Saturday, April 20, 2024

Summary to Request for Invoices

Susan Stenman

Thank you to all who responded about the request for invoices.  To clarify, the L5999 code was used because there is truly not another code that we can use from both an ethical and legal standpoint.  The patient was also well aware that this would be a challenge and medical necessity was well documented and not challenged.  
 
The short summary is that in general, practitioners are responding to these requests but the response to the requests are varied.  Some have also tried sending the MSRP, some have sent the invoice with a standard markup, some have sent the pure invoice only to have a payment of 3%-4% above cost.  Some have also sent an invoice with their cost removed, sending it as proof that the item was ordered for the patient.  Feedback also indicates that practitioners are always submitting the information and the legality of compliance with an invoice request has not been questioned.  
 
Regardless of how we end up addressing the issue immediately set before us, I believe it is still something to be discussed and investigated among our profession.  We all know that a manufacturer invoice of a particular item does not accurately represent the true cost of supplying the patient with a given technology.  As many others have recently posted on the listserv, our profession continues to take a beating from the insurance companies and that is a problem for our future.

Susan Stenman, CP, MSBME
 
Here are some of the responses written in their own words:

Tell them that their request would be reasonable if they were simply receiving an arm from Amazon in a box, but not when it is used as a part of a treatment plan for a patient.  If they would like an invoice on the part, they must also accept your invoices for billing time, administrative time, authorization time, evaluation time, casting time, laminating time, etc. as valid invoices.  With the price being set as a standard, we as clinicians are more motivated to accomplish the job efficiently, wasting less time for the patient and other medical professionals.

All Workmen’s Comp Insurance companies all require an invoice on anything items bought in New Mexico

I had the same thing happen. I sent in our invoice and insurance paid $162
above my cost….on and item that cost me over $4000.

Unfortunately,  Insurance companies are notorious for providing a very minimal markup (like 10%) above invoice which doesn’t cover our costs for providing technology.  This happens a lot with repairs.  Therefore,  I avoid using “99” codes if I expect to get paid for service performed.

You have to send the invoice if you want to be paid, but a letter should accompany the invoice letting them know that invoice is for the raw cost, and does not into the implementation, education to learn the technology or liability, overhead, support staff ect…
Good luck

I have had the same experience, especially when billing for parts & labor.  I have yet to be denied when providing an items cost (what we pay for it) plus our mark up.  I believe it is legal as Medicare has requested the same & I have provided the info making sure to point out/incld shipping fees.  As long as your mark up % is reasonable & routine across the board, you should be paid.  Honesty does work, but sometimes you REALLY have to make them see that you are being fair. 

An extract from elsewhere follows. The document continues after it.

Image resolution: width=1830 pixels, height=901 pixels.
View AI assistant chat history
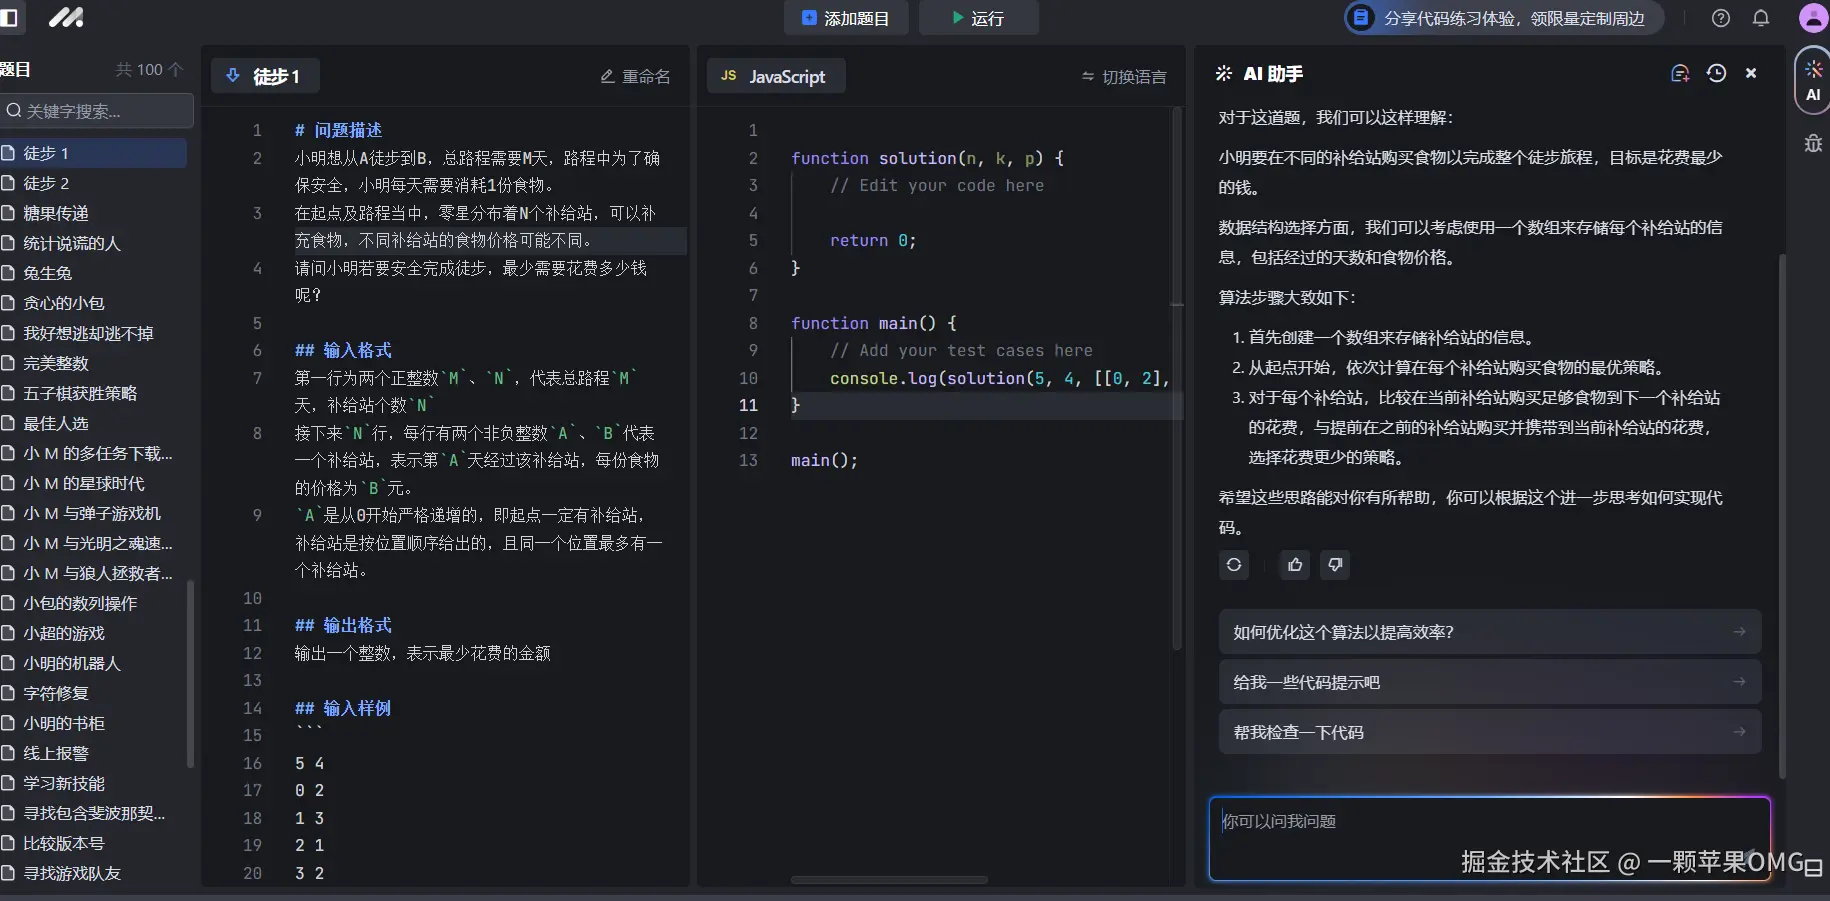click(x=1717, y=73)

As far as it being contractually legal, that would depend on your contract
with that company and if, somewhere in there, it does allow them to ask for
or audit your costs.
The way we have dealt with this issue is to explain to the payor all that is
involved with provided that service.  The time in evaluation, fabrication,
fitting, and follow up.  The benefits of the procedure, and how this service
will provide the patient with the least costly most appropriate care.
There have been some times that the insurance has held firm on their
position for an invoice…with custom compression garments, and we explained
the situation to the patient and offered to provide the service if they were
willing to pay.  
Because these services do not have a set procedure code and fee, you are
typically not required to accept what the insurance company wishes to pay.
Check your contract to be sure this applies.